Prompt engineering is spaghetti code
I was at the University of Michigan this week giving some talks (Go Blue!) One question that came up was “Is prompt engineering a new software discipline?” My answer was no - I think it’s transient. So why is that?
“Prompt engineering” is a product of the current scarcity mentality - we don’t have much GPU around, so folks are trying to make every inference count. This seems to me very much a premature optimization - you’re trying to get something to scale (use less compute) before it’s really working well.
I think about using LLMs as programming tools - it’s an API, call it! Sometimes you get better results by doing multiple inferences. For example, I had a case where all I wanted was the end result of a long explanation. No matter what I did, I couldn’t get the model to produce the answer without the explanation. But if I sent the initial output to a second prompt whose instructions were “read this and extract the answer only”, it did it perfectly.
This is basic modular design: build small pieces that do individual things well, and string them together. By extension, I think most of what people are doing with larger, hand-crafted prompts is akin to making spaghetti code - larger hacks that work but are brittle and hard to change or improve.
I’m not an AI researcher, I’m an app builder.
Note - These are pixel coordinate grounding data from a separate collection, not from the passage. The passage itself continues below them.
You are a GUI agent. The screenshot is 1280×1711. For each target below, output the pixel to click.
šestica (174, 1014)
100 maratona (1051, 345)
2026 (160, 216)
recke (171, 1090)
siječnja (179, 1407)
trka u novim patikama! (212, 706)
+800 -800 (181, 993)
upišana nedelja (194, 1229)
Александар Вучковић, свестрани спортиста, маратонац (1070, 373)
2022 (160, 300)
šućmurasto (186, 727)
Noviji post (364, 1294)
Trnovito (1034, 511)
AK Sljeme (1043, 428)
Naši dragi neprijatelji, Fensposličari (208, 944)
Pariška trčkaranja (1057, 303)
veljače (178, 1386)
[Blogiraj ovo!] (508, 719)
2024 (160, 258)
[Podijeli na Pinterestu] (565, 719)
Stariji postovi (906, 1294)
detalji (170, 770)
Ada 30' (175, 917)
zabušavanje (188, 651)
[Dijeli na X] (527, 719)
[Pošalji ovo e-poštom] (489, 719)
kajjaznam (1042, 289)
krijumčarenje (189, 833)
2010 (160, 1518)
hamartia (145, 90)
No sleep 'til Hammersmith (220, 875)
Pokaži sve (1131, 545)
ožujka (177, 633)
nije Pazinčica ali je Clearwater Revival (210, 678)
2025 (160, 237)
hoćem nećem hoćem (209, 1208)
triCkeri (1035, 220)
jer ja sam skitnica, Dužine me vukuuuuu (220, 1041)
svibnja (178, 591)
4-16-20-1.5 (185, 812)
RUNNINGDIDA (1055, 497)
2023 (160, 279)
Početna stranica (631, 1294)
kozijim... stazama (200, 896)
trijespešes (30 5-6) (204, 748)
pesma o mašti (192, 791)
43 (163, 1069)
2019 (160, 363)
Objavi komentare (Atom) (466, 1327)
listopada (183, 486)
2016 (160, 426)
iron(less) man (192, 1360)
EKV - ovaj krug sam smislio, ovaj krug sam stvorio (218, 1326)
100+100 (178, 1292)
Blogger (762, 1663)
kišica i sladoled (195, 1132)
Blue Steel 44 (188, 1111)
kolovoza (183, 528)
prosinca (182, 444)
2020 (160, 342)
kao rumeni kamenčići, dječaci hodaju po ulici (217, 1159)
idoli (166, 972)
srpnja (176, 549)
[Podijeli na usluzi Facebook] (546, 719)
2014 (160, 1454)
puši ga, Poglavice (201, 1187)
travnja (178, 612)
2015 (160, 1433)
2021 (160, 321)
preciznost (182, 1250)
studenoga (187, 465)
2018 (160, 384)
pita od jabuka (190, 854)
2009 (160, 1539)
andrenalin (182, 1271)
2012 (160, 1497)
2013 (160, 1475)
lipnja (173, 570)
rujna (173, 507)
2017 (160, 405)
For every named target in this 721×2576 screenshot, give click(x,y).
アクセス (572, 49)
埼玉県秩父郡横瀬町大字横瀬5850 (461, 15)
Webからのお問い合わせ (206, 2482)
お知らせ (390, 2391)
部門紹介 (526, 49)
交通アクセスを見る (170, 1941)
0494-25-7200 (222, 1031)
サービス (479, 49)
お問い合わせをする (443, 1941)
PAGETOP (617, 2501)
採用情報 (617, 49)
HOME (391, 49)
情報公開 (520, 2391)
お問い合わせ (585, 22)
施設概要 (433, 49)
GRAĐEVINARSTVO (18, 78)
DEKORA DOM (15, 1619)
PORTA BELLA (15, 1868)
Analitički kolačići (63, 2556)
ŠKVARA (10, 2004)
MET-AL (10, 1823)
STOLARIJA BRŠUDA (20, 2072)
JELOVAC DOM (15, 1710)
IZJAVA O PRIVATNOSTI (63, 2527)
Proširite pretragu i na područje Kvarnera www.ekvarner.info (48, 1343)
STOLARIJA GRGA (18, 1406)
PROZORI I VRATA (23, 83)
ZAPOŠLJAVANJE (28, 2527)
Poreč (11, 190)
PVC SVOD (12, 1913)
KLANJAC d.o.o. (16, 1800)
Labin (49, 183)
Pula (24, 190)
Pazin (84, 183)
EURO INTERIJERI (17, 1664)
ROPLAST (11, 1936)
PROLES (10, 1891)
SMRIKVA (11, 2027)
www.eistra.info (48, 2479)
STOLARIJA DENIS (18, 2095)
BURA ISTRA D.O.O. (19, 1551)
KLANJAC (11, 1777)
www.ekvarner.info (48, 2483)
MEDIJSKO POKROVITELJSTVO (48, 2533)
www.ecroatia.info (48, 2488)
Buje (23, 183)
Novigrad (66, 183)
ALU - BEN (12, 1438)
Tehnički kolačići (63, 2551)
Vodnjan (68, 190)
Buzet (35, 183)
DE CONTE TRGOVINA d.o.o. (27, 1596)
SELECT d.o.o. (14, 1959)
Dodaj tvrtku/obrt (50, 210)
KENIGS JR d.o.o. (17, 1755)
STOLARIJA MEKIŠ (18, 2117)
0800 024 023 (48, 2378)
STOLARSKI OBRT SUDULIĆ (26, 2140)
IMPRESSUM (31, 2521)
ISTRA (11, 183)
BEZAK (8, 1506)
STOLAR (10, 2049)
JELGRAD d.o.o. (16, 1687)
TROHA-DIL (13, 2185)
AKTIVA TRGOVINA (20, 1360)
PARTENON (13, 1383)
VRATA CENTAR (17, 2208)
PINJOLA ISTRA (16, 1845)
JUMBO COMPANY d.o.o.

So, I look at AI (LLMs or other models) as programming components to be used as aggressively as needed to solve the problem. Call them! A lot! Don’t worry about scale and cost until you have something actually working well - there’s no sense in optimizing something that doesn’t actually work yet, which is what you are implicitly doing when you try to minimize the number of inference calls.
(Disclosure: I do work for Microsoft, so in theory I am telling you to spend more money on our AI services (or someone else’s!) - but that’s not the point and I would say this even if I didn’t work there).